Prompt =>
Provide only the number of lines in the records where "agent" appears.

*** Opening of Exercise data ***

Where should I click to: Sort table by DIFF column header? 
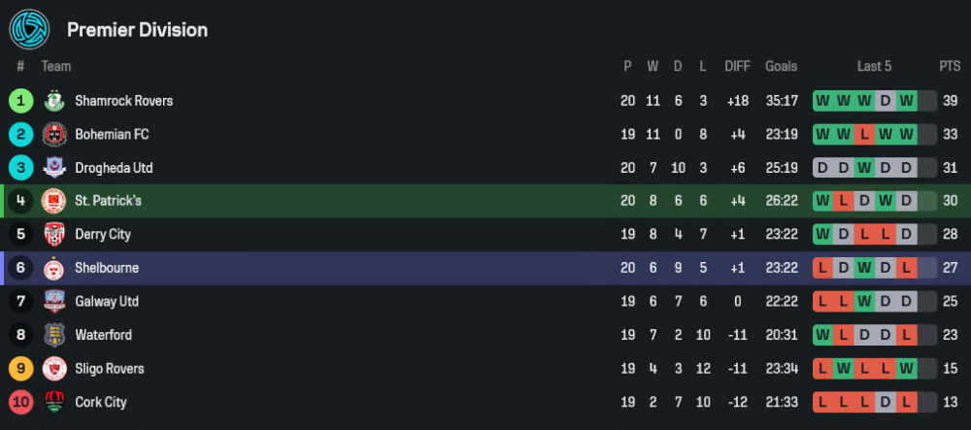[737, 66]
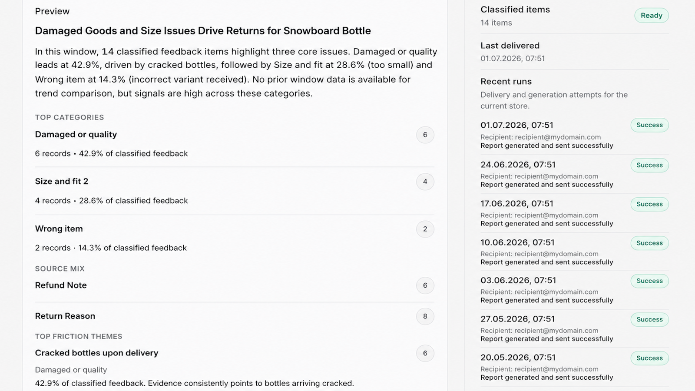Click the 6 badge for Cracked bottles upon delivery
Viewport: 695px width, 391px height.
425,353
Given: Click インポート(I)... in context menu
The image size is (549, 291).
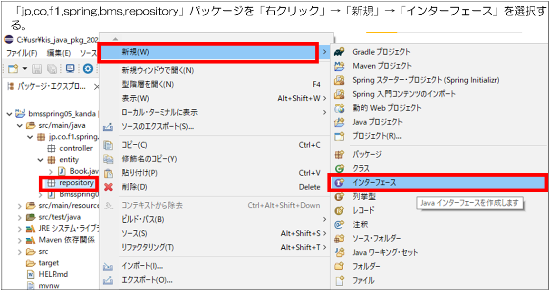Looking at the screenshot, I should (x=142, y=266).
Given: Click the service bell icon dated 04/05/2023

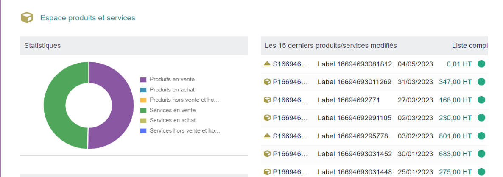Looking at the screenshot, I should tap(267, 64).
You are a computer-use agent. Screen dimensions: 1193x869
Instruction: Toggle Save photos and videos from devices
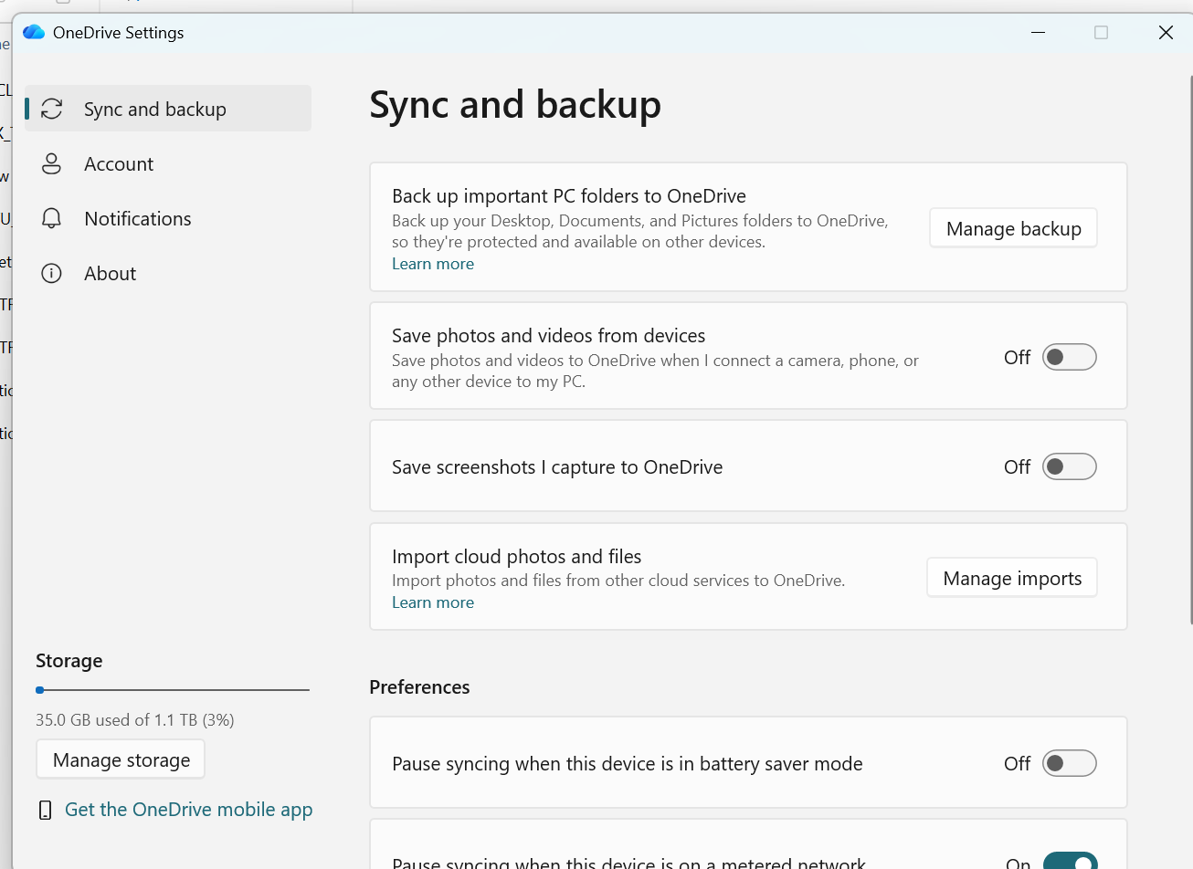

*** Close of Exercise data ***
*** Opening of Exercise data ***

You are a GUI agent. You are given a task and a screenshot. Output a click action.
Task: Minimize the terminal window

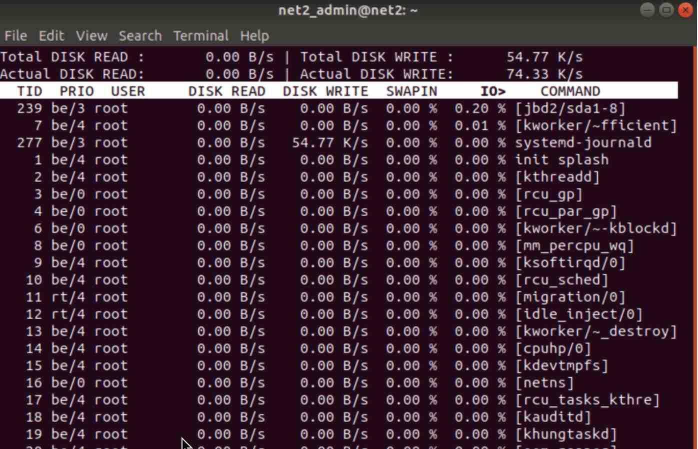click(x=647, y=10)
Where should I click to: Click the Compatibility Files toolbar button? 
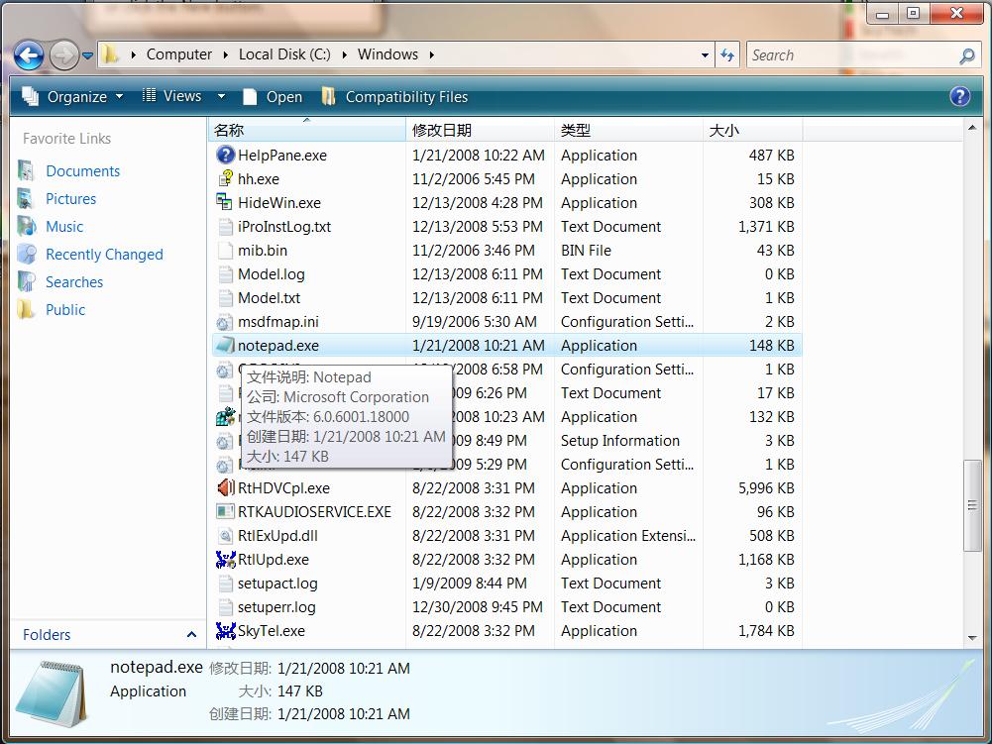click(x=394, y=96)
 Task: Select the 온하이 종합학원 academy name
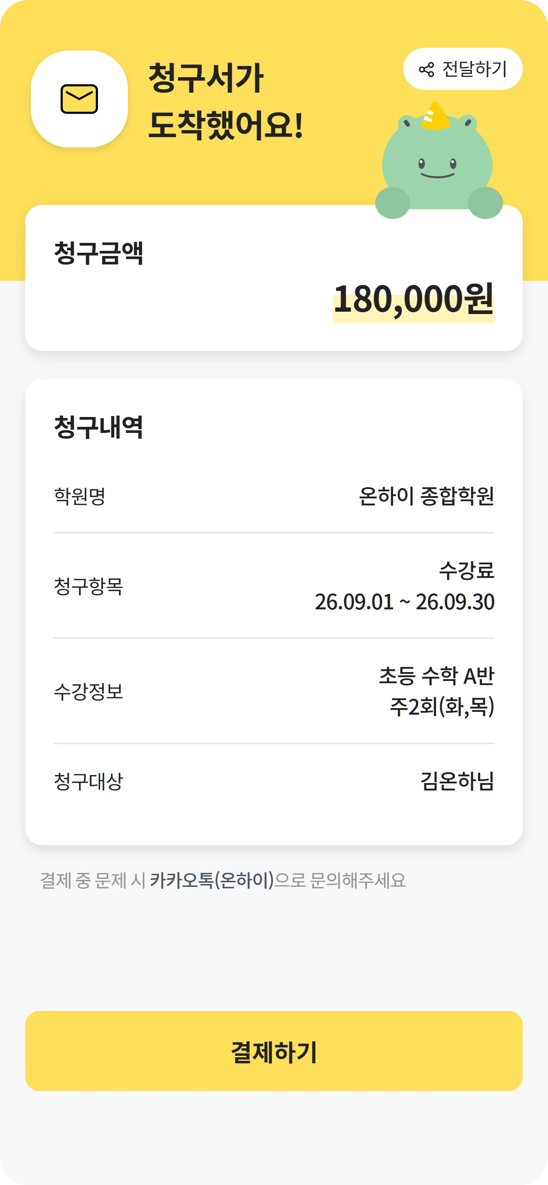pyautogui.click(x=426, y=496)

*** Close of Exercise data ***
*** Opening of Exercise data ***

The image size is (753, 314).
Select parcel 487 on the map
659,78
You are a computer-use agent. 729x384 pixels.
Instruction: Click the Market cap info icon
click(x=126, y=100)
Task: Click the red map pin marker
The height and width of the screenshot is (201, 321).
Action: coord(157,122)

*** Close of Exercise data ***

Exercise output =>
3